Jak wicepremier sam mówi , największą radość sprawiają mu spacery z dziećmi. Na zdjęciu: w stołówce, po obiedzie, z pięcioletnim synem Miłoszem. fot. Radek Koleśnik
Rozmowa z Przemysławem Gosiewskim, wicepremierem

- Spotkaliśmy się w czasie pańskiego urlopu, nad morzem w Dąbkach. Ale w polityce atmosfera szczególnie gorąca. Premier Kaczyński napisał pojednawczy list do Donalda Tuska, czy jednak nie?
- Nic o tym nie wiem. Coś mi się wydaje, że to klasyczne smażenie ogórka zielonego, czyli dziennikarskie duby smalone.

- Koalicja PO i PiS jest możliwa?
- Teoretycznie wszystko jest możliwe. Oprócz koalicji z SLD, rzecz jasna.

- A wie pan, jaka dziś koalicja rządzi w Polsce?
- Ciągle ta sama. Oczywiście jest kryzys, ale mam nadzieję, że go przezwyciężymy i działacze Samoobrony zrozumieją, że pan Andrzej Lepper pożegnał się z rządem nie dlatego, że był z tej czy innej partii, ale dlatego, że pojawiło się uzasadnione podejrzenie, że mógł brać udział w przestępstwie. My nadal chcemy tworzyć koalicję z Samoobroną. Teraz od jej członków zależy, czy zgodzą się na nasze warunki dalszej współpracy.
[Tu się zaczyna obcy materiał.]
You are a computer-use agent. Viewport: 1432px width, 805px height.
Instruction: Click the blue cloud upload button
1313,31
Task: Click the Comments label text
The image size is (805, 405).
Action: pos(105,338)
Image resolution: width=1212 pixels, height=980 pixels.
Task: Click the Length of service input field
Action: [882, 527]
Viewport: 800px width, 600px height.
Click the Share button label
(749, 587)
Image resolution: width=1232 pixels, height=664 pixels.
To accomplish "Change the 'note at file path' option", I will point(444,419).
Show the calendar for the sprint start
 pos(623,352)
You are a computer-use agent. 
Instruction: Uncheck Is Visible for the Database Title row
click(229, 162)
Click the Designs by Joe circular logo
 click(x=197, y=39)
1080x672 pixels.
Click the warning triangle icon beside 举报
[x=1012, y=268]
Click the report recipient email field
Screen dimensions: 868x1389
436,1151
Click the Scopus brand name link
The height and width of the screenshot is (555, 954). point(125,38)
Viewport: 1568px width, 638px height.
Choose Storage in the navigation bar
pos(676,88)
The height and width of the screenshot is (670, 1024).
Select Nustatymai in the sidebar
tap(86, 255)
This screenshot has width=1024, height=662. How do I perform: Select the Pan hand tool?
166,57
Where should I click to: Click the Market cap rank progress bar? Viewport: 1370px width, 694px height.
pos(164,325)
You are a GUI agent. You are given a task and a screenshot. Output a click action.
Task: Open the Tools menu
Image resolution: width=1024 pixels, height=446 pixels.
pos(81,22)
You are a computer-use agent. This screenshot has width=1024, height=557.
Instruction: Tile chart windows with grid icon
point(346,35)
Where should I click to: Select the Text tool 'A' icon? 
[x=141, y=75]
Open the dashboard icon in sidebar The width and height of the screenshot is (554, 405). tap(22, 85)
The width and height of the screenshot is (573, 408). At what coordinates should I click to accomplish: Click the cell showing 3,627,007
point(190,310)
- Ale jak długo to polityczne zawieszenie może trwać?
- Myślę, że niedługo. Po 22 sierpnia obrady wznawia sejm i wtedy szybko się okaże, czy rząd ma jeszcze większość. I jeżeli do tego czasu Samoobrona się nie określi, to właśnie wówczas zapadnie decyzja o wyborach.

- O ich terminie też?
- Tak. Myślę, że jeżeli nie uda się zbudować sejmowej większości to wybory odbędą się jesienią tego roku.

- A tutaj, w Dąbkach czy Darłowie, ludzie, których pan spotyka, nie mówią panu, że mają tego wszystkiego dosyć i nie psioczą na pana i rząd?
- Nie, cały czas spotykam się z życzliwością. Ludzie podchodzą, witają się i z reguły w ogóle nie mówią o polityce. Najczęściej chcą dostać autograf lub zrobić sobie ze mną pamiątkowe zdjęcie.

- I co, zgadza się pan?
- A czemu nie? Ludzka życzliwość to cenna rzecz. Są co prawda politycy, którzy od społeczeństwa odgradzają się murem, ale to nie ma sensu. Ja zawsze mam czas na rozmowy.

- To chyba tutaj, nad morzem, czuje się pan jak filmowa gwiazda? Ochrona, wielbiciele, autografy...

- Eee, bez przesady... Jestem po prostu znany z racji wykonywanego zawodu i to wszystko. Żadna ze mnie gwiazda. Choć powiem panu, że czasami to może tak to wyglądać. Głównie za sprawą dziennikarzy, którzy chodzą tu za mną wszędzie. Są chwile, że sobie spaceruję, a za mną tłoczy się kilkadziesiąt kamer i mikrofonów. Czasami im współczuję: kilkaset metrów po plaży z tak ciężkim sprzętem. Mnie by się chyba nie chciało.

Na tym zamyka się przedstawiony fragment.